ただし、全編が同じ調子で政治を訴える作品ではない。「Drowning Man」の祈り、「Two Hearts Beat as One」の恋愛、「Surrender」の都市生活などを挟むことで、タイトルの「War」は国家間の戦争より広い意味を持つようになる。人間が他者と結びつこうとするときに生じる対立や不安まで視野に入っているからだ。その一方で、歌詞には若さゆえの単純化や大きすぎる言葉もあり、後年のU2ほど複雑な視点が常に保たれているわけではない。

音楽的にも完成度は均一ではない。「Sunday Bloody Sunday」「New Year’s Day」のように演奏、歌詞、メロディが強固に結びついた曲に対し、後半にはスタイルを模索している感触の強い曲もある。

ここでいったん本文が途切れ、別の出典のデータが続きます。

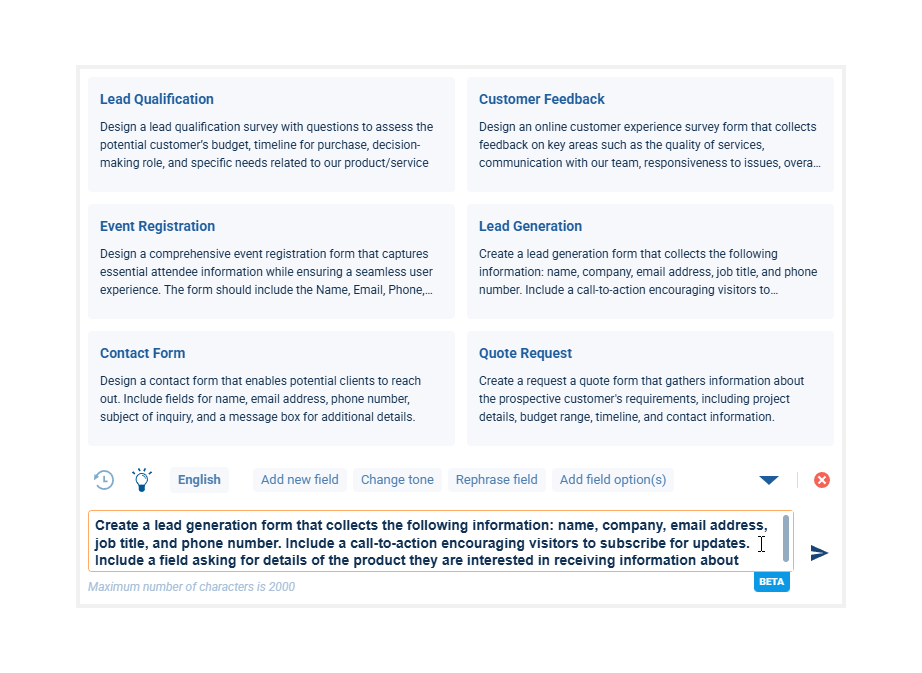The width and height of the screenshot is (922, 673).
Task: Click the Add new field chip
Action: 300,480
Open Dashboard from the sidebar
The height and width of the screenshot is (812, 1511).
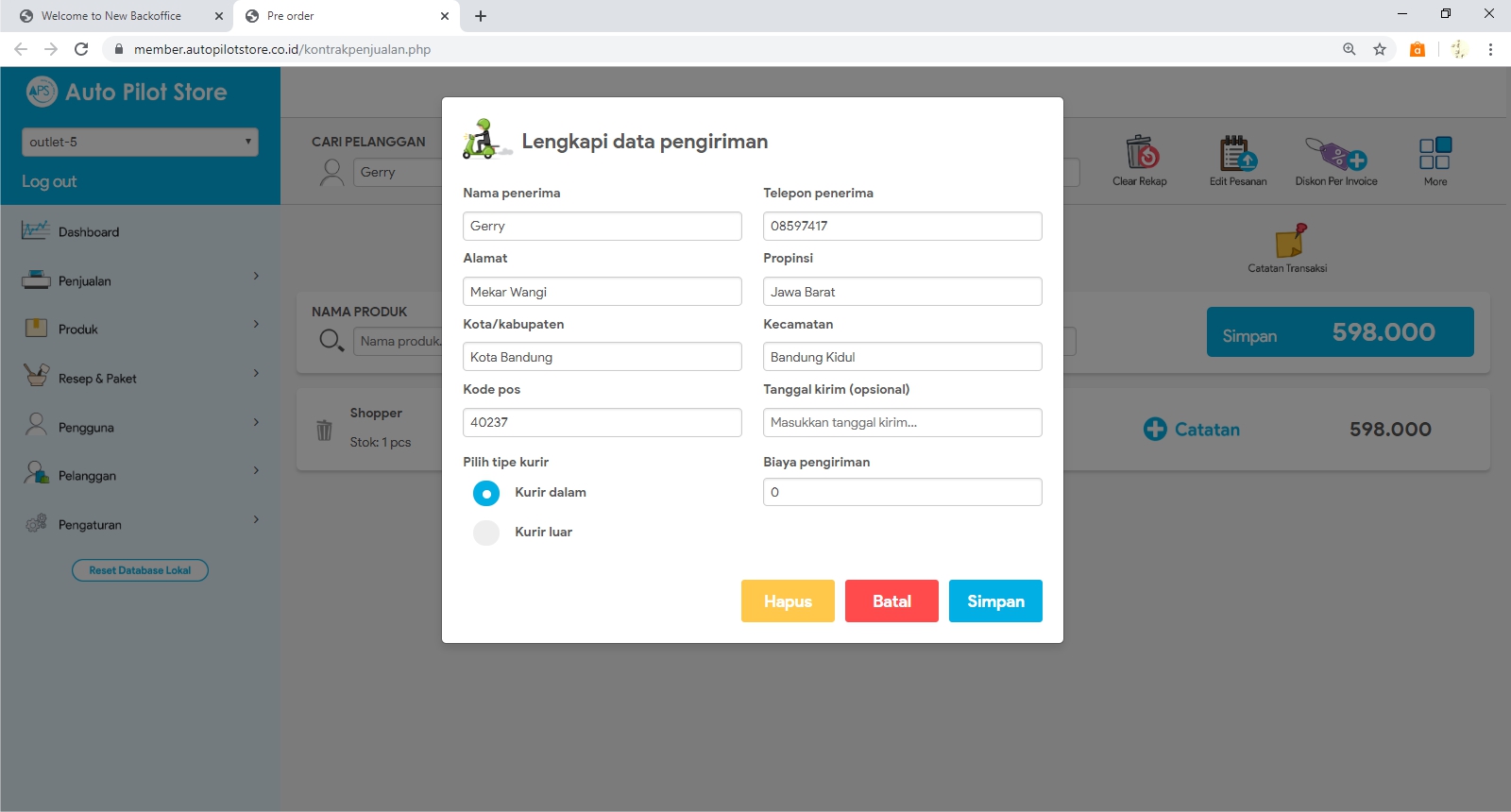pos(89,232)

しかし、その不揃いさによって当時のU2がリズム、ソウル、女性コーラスなど新しい要素を試していたことも見える。次作『The Unforgettable Fire』でBrian EnoとDaniel Lanoisを迎え、音の輪郭そのものを大きく変えるための準備はすでに始まっていた。

『War』の強さは、政治的な題材を扱ったという事実だけではなく、それを身体的に理解できる音へ変えた点にある。「Sunday Bloody Sunday」の軍隊的なスネアや「New Year’s Day」の冷たい反復は、歌詞を知らなくても緊張を伝える。その直接性は後のU2が獲得する音響的な奥行きとは異なるものであり、初期4人の演奏が最も硬く噛み合った瞬間の一つである。ここで得た大きなスケールを次作でいったん解体したことが、その後のバンドの成長にもつながっていく。

おすすめアルバム

October by U2

前作ではキリスト教的な信仰や自己疑念が中心にあり、演奏にもまだ初期ポストパンクの荒さが残る。そこから『War』を聴くと、内面的な葛藤を社会へ向けた視線へ広げ、リズムにも強い輪郭を与えた変化が分かる。

The Unforgettable Fire by U2

次作ではBrian EnoとDaniel Lanoisを迎え、『War』の硬く直接的な演奏から一転して残響や即興を重視した音へ進んだ。「Bad」などでは、本作の切迫した感情を維持しながら、より広い音響空間へ展開している。

Boy by U2

1980年のデビュー作で、The Edgeの反復するギターとMullenの力強いドラムという基本形をすでに確認できる。青春期の不安や成長を中心とした歌詞が、『War』ではどのように社会的な問題へ広がったのかを比較しやすい。

Entertainment! by Gang of Four

鋭く隙間の多いギターと、ベースとドラムを前面に出したリズムによって政治的な題材を身体的なロックへ変えた1979年作。U2よりファンク色と皮肉が強く、同じポストパンクから異なる政治表現が生まれたことが分かる。

Sparkle in the Rain by Simple Minds

Steve Lillywhiteがプロデュースした1984年作で、ポストパンクを巨大なドラムと力強いボーカルによるスケールの大きなロックへ変えている。『War』と同様、1980年代前半に英国圏のバンドがより大きな会場へ対応する音を獲得していく過程を聴ける。